Apa boleh buat. Aku hanyalah seorang anak. Aku tak berdaya.

Aku hanya bisa kecewa, kecewa, kecewa, kecewa ....

Roni

Roni duduk dengan jengkel. Ia semakin jengkel karena di luar tetap tidak ada orang yang membicarakannya.

“Rupanya mereka menganggap suratku angin lalu saja,” pikir Roni. Ia merasa makin sedih dan bernasib malang.

Pertunjukan itu tinggal tiga hari lagi. Agaknya tidak ada harapan lagi bagi Roni untuk menonton pertunjukan itu. Tiap hari kawan-kawannya membicarakan pertunjukan itu. Tiap hari teman-teman Roni membicarakan pertunjukan itu dengan penuh semangat. Heru pasti akan berusaha menyalami si robot. Roi dan Vicky sudah membeli karcis VIP supaya bisa melihat dengan jelas. Teman-teman yang lain pun akan pergi semua. Ada banyak yang membeli karcis kelas III. Sedangkan Roni tidak punya karcis sama sekali.

Tiba-tiba Roni mendengar suara desir minyak. Rupanya Ibu sedang menggoreng sesuatu di dapur. Lalu ada suara debur air di kamar mandi. Itu pasti Ayah yang sedang mandi.

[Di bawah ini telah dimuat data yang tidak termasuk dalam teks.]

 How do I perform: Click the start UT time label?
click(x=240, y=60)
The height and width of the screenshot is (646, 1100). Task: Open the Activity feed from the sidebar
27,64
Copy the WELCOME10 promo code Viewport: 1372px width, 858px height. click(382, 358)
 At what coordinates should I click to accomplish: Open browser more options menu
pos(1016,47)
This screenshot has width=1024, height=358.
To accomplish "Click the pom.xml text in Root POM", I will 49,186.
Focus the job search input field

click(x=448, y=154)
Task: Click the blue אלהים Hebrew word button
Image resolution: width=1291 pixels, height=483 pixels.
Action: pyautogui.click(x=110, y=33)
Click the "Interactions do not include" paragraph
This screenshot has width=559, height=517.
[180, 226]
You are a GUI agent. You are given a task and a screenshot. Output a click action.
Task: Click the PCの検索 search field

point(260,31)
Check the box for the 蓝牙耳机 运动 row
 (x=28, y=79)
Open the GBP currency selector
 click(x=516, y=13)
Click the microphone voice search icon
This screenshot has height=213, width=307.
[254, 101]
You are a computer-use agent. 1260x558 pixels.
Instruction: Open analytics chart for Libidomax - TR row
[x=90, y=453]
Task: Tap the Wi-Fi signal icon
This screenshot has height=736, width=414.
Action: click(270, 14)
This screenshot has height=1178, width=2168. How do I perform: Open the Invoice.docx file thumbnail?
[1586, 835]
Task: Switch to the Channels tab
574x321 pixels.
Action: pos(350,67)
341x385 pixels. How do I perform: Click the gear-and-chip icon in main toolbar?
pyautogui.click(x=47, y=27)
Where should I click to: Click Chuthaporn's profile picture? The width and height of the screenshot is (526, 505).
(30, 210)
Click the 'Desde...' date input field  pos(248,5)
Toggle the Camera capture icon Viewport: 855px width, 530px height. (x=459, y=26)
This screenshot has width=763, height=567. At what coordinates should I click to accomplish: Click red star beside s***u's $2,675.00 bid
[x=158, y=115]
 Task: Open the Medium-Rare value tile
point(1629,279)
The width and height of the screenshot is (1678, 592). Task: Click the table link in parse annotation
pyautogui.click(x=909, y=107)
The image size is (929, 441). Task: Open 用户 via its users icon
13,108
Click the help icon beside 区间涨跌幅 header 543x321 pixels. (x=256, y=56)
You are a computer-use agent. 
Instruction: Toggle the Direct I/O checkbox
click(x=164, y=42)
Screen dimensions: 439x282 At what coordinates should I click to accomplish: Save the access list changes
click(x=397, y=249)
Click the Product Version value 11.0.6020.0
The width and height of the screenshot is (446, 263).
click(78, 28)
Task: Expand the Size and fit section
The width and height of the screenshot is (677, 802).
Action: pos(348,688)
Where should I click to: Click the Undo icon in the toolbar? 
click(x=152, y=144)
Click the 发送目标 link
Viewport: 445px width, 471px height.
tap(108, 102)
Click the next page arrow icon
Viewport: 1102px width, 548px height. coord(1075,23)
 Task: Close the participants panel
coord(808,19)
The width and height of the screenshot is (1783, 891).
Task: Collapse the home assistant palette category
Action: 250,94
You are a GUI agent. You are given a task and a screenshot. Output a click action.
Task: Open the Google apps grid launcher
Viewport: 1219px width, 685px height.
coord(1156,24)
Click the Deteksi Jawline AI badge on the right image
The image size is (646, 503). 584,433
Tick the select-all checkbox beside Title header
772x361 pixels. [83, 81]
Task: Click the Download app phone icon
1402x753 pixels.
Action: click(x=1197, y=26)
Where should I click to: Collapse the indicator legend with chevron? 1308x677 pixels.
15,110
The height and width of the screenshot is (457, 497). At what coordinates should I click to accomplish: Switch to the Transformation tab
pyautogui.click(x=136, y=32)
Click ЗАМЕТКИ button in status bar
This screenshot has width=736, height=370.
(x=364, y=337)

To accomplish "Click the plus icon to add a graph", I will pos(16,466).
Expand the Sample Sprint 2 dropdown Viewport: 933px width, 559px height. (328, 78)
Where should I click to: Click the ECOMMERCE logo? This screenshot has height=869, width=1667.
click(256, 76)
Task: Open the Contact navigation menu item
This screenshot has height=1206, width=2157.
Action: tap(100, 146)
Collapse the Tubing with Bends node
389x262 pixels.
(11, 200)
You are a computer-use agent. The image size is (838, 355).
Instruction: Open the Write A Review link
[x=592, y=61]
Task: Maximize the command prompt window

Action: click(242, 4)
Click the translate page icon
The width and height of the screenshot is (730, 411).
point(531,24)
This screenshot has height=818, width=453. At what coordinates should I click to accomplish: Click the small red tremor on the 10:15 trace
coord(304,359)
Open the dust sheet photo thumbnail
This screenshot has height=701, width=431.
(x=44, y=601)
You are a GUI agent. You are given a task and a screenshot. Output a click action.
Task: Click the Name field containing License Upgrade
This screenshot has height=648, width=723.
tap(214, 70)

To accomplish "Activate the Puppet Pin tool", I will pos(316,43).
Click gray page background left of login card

Sekarang Roni sudah betul-betul yakin, tak ada gunanya berharap suratnya itu diperhatikan. Dia berusaha memusatkan pikirannya pada pelajaran sekolah. Lebih baik belajar sungguh-sungguh suapa ulangan besok berhasil baik.

Sesudah itu Roni keluar dari kamarnya. Ia merasa agak malu dan mau menyobek kertas yang tadi ditempelkannya. Roni berjalan ke ruang tengah. Di situ ada Sinta dan Rini sedang bermain halma.

Melihat Roni, Sinta berkata,”kecewa, nih, yeee!”

Roni diam saja. Ia terus berjalan ke ruang makan. Ia melihat ada dua helai kertas dan selembar karcis pertunjukan robot. Lekas-lekas Roni mendekat dan membaca surat yang sebuah lagi.